* Your instructions: Output each line of the listing below unchanged, from the first to the last.

Excerpted records below:

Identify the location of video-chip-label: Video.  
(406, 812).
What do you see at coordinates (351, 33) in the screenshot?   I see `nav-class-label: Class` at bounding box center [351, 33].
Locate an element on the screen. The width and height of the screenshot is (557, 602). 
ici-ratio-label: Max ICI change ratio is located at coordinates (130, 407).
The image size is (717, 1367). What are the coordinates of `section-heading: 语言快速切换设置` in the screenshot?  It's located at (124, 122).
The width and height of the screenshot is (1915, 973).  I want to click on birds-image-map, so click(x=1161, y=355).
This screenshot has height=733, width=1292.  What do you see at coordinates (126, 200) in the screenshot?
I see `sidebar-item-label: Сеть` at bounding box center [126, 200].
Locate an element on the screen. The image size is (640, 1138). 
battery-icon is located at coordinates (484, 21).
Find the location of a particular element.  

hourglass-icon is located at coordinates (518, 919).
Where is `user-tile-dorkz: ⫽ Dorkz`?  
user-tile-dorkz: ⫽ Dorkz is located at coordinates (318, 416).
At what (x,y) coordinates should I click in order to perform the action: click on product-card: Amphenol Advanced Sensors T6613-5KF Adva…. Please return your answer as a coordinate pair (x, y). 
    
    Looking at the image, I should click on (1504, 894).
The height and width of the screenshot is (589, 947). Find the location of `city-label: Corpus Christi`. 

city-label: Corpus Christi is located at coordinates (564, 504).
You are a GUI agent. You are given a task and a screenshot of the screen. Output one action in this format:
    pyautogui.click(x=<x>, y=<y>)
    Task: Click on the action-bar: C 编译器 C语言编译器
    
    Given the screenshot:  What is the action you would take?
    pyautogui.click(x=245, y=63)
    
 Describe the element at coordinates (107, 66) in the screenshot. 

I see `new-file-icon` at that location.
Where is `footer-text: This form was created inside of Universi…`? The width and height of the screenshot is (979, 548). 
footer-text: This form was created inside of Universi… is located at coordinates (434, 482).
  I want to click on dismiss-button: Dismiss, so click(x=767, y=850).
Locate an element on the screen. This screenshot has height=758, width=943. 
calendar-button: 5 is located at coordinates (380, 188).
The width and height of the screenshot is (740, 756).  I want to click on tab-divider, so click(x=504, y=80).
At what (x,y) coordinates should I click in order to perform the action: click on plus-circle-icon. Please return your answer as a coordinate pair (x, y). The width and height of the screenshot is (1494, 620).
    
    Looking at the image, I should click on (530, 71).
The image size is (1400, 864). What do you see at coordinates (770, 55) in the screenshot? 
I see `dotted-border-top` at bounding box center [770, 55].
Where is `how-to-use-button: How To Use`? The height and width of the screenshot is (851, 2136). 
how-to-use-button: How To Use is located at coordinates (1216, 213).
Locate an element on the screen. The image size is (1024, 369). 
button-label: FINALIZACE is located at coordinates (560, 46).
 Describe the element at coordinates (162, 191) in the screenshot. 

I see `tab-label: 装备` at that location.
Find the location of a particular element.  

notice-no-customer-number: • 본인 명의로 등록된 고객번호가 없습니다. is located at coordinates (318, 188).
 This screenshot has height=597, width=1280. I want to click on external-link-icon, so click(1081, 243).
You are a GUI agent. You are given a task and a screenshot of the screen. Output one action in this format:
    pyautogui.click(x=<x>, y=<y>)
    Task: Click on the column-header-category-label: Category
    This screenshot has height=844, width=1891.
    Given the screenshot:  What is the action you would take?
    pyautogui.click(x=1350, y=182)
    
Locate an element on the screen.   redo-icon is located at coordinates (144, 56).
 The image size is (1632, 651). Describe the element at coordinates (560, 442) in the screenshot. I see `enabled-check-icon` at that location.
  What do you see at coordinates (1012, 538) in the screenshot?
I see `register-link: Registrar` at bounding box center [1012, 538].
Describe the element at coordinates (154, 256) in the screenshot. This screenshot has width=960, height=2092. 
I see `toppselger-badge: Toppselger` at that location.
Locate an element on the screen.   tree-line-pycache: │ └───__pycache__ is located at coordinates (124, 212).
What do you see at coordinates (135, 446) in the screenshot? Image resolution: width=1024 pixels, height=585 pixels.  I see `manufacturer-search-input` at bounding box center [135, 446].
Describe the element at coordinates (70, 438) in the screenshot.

End of Excerpted records.

* Expected output:
Identify the location of video-chip-label: Video.  
(406, 812).
What do you see at coordinates (351, 33) in the screenshot?   I see `nav-class-label: Class` at bounding box center [351, 33].
Locate an element on the screen. The width and height of the screenshot is (557, 602). 
ici-ratio-label: Max ICI change ratio is located at coordinates (130, 407).
The image size is (717, 1367). What are the coordinates of `section-heading: 语言快速切换设置` in the screenshot?  It's located at (124, 122).
The width and height of the screenshot is (1915, 973).  I want to click on birds-image-map, so click(x=1161, y=355).
This screenshot has height=733, width=1292.  What do you see at coordinates (126, 200) in the screenshot?
I see `sidebar-item-label: Сеть` at bounding box center [126, 200].
Locate an element on the screen. The image size is (640, 1138). 
battery-icon is located at coordinates (484, 21).
Find the location of a particular element.  

hourglass-icon is located at coordinates (518, 919).
Where is `user-tile-dorkz: ⫽ Dorkz`?  
user-tile-dorkz: ⫽ Dorkz is located at coordinates (318, 416).
At what (x,y) coordinates should I click in order to perform the action: click on product-card: Amphenol Advanced Sensors T6613-5KF Adva…. Please return your answer as a coordinate pair (x, y). 
    
    Looking at the image, I should click on (1504, 894).
The height and width of the screenshot is (589, 947). Find the location of `city-label: Corpus Christi`. 

city-label: Corpus Christi is located at coordinates (564, 504).
You are a GUI agent. You are given a task and a screenshot of the screen. Output one action in this format:
    pyautogui.click(x=<x>, y=<y>)
    Task: Click on the action-bar: C 编译器 C语言编译器
    
    Given the screenshot:  What is the action you would take?
    pyautogui.click(x=245, y=63)
    
 Describe the element at coordinates (107, 66) in the screenshot. 

I see `new-file-icon` at that location.
Where is `footer-text: This form was created inside of Universi…`? The width and height of the screenshot is (979, 548). 
footer-text: This form was created inside of Universi… is located at coordinates (434, 482).
  I want to click on dismiss-button: Dismiss, so click(x=767, y=850).
Locate an element on the screen. This screenshot has height=758, width=943. 
calendar-button: 5 is located at coordinates (380, 188).
The width and height of the screenshot is (740, 756).  I want to click on tab-divider, so click(x=504, y=80).
At what (x,y) coordinates should I click in order to perform the action: click on plus-circle-icon. Please return your answer as a coordinate pair (x, y). The width and height of the screenshot is (1494, 620).
    
    Looking at the image, I should click on (530, 71).
The image size is (1400, 864). What do you see at coordinates (770, 55) in the screenshot? 
I see `dotted-border-top` at bounding box center [770, 55].
Where is `how-to-use-button: How To Use`? The height and width of the screenshot is (851, 2136). 
how-to-use-button: How To Use is located at coordinates (1216, 213).
Locate an element on the screen. The image size is (1024, 369). 
button-label: FINALIZACE is located at coordinates (560, 46).
 Describe the element at coordinates (162, 191) in the screenshot. 

I see `tab-label: 装备` at that location.
Find the location of a particular element.  

notice-no-customer-number: • 본인 명의로 등록된 고객번호가 없습니다. is located at coordinates (318, 188).
 This screenshot has height=597, width=1280. I want to click on external-link-icon, so click(1081, 243).
You are a GUI agent. You are given a task and a screenshot of the screen. Output one action in this format:
    pyautogui.click(x=<x>, y=<y>)
    Task: Click on the column-header-category-label: Category
    This screenshot has height=844, width=1891.
    Given the screenshot:  What is the action you would take?
    pyautogui.click(x=1350, y=182)
    
Locate an element on the screen.   redo-icon is located at coordinates (144, 56).
 The image size is (1632, 651). Describe the element at coordinates (560, 442) in the screenshot. I see `enabled-check-icon` at that location.
  What do you see at coordinates (1012, 538) in the screenshot?
I see `register-link: Registrar` at bounding box center [1012, 538].
Describe the element at coordinates (154, 256) in the screenshot. This screenshot has width=960, height=2092. 
I see `toppselger-badge: Toppselger` at that location.
Locate an element on the screen.   tree-line-pycache: │ └───__pycache__ is located at coordinates (124, 212).
What do you see at coordinates (135, 446) in the screenshot? Image resolution: width=1024 pixels, height=585 pixels.  I see `manufacturer-search-input` at bounding box center [135, 446].
Describe the element at coordinates (70, 438) in the screenshot.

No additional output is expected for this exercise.